The recent Reason-Rupe public opinion poll called 1,200 adults on landline and mobile phones providing a snapshot of public opinion regarding transportation policy issues. A majority of Americans believe their area's transportation system is only in fair or even poor condition, while just 6 percent believe it is in excellent condition.

Nearly half of Americans say traffic congestion has gotten worse over the past five years and 54 percent expect traffic congestion to get worse over the next five years. In fact, 31 percent reported getting stuck in traffic jams at least a few times a week; however, another 30 percent say they never get stuck in traffic jams.

Despite traffic problems on the roads, only 6 percent of Americans say they use public transportation, such as buses, subways, or trains, every day; another 6 percent use public transit a few times a week. In contrast, 63 percent say they never use public transit, implying that most Americans primarily use roads and highways rather than public transit.
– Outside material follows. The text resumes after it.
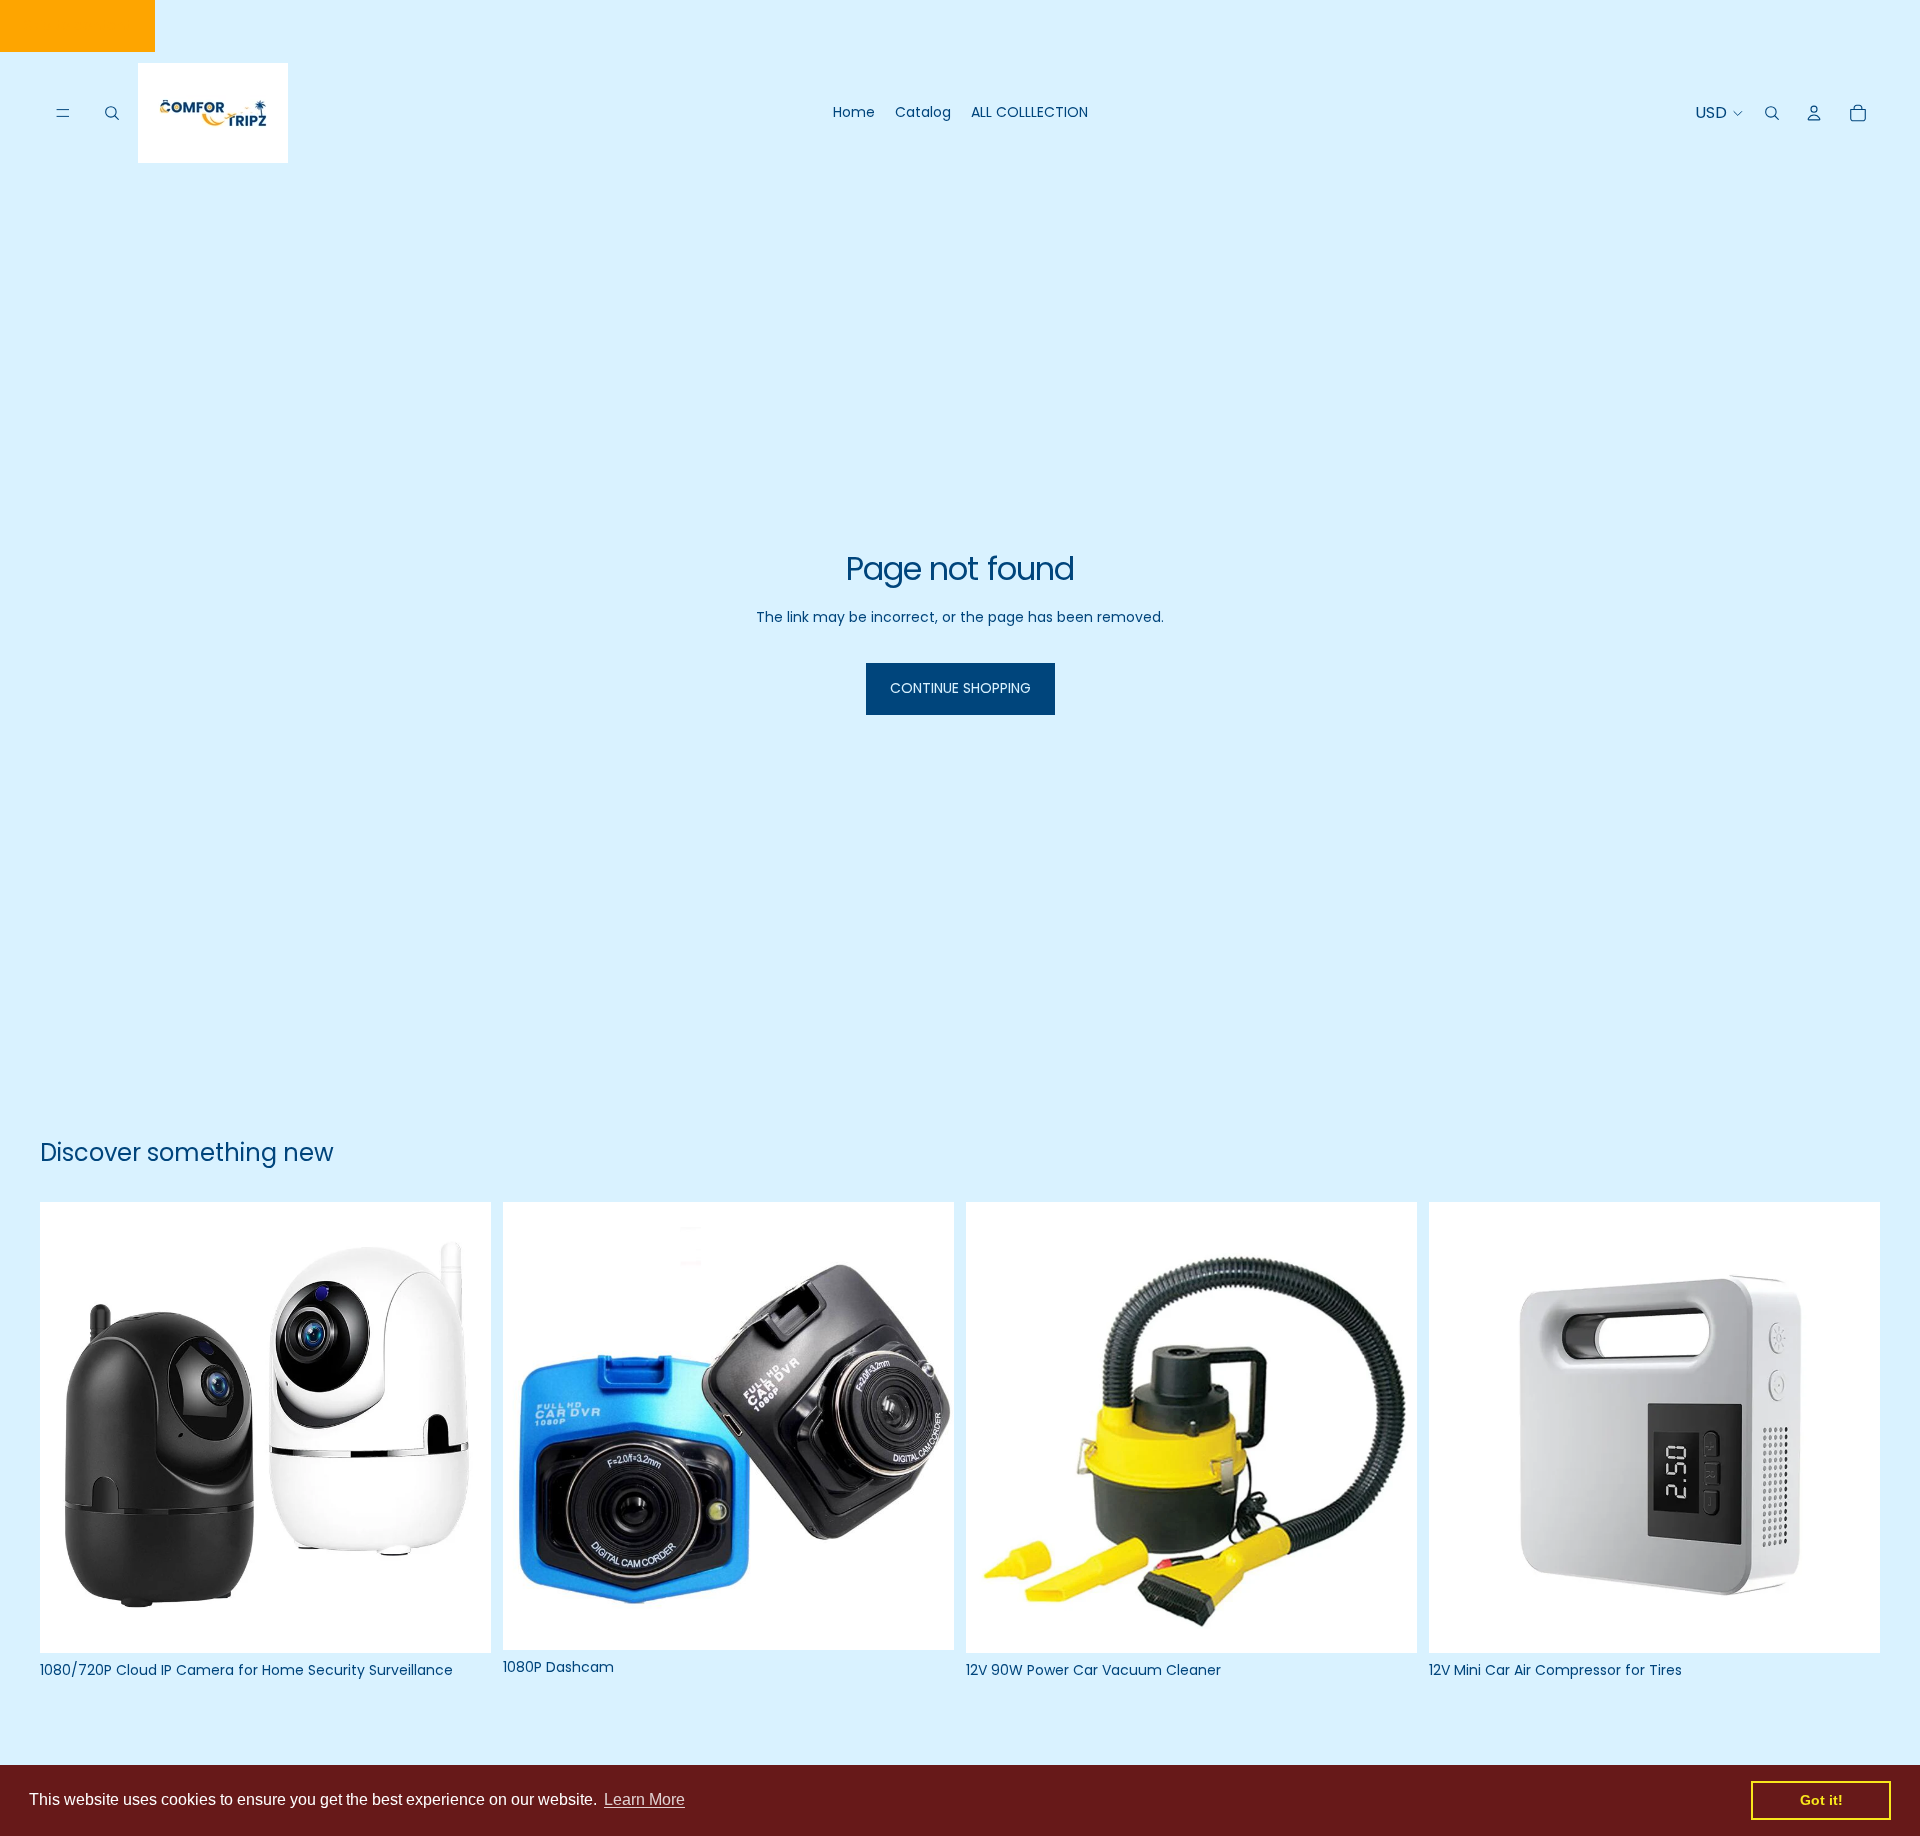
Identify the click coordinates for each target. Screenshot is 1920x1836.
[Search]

Carpooling has also not caught on as a solution to congestion with only 4 percent saying they typically travel to work via carpool; instead, a majority drive alone.

Work commutes vary substantially, with 25 percent getting to work within 10 minutes while another quarter spending 30 minutes or more commuting. Some live close to work, with 28 percent living within five miles of their jobs, but another quarter travel 20 miles or more to work each day.

Find full Reason-Rupe Q4 2011 poll results, question wording, and methodology here.

The Reason-Rupe Q4 2011 poll collected a nationally representative sample of 1,200 respondents, aged 18 and older from all 50 states and the District of Columbia using live telephone interviews from December 1-13. Interviews were conducted on both landline and mobile phones. The margin of sampling error for this poll is +/- 3 percent.